*** Opening SUPPLIED RECORDS ***
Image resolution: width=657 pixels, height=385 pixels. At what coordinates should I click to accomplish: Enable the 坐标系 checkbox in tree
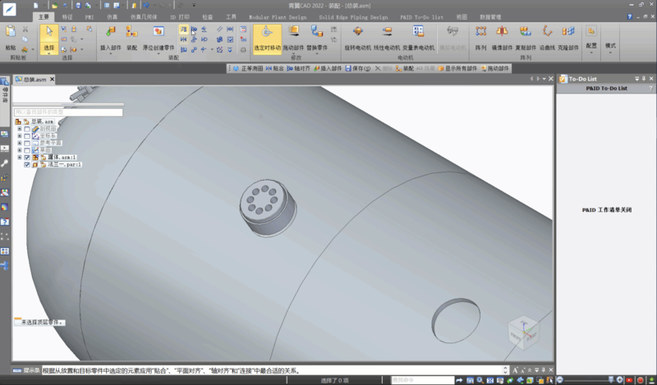(x=27, y=136)
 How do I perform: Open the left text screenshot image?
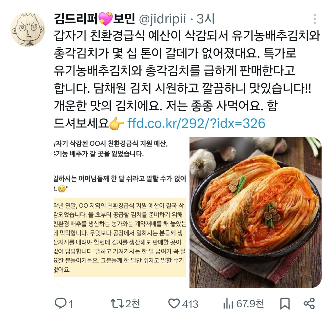(x=120, y=212)
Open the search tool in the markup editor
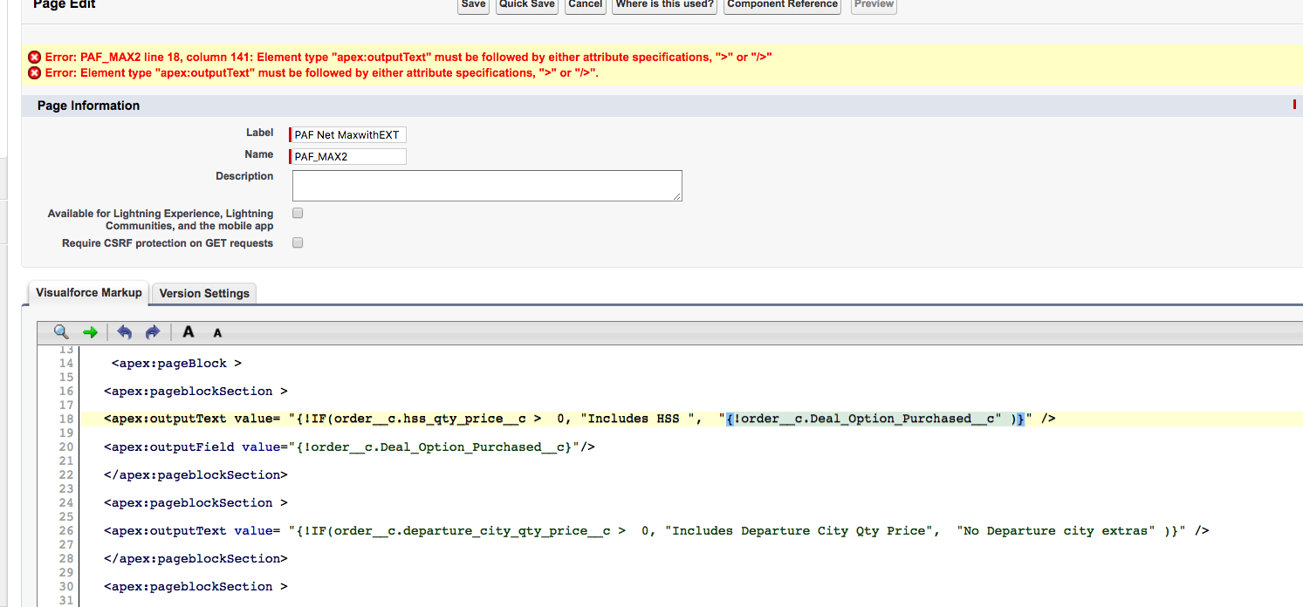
*** Closing SUPPLIED RECORDS ***
- WORK INSTRUCTION: An exact copy of the records above is required, leaving out the pictures.

- SOLUTION TO THIS EXERCISE:
Image resolution: width=657 pixels, height=385 pixels. At what coordinates should I click to accomplish: Enable the 坐标系 checkbox in tree
(x=27, y=136)
 How do I perform: Open the left text screenshot image?
(x=120, y=212)
Open the search tool in the markup editor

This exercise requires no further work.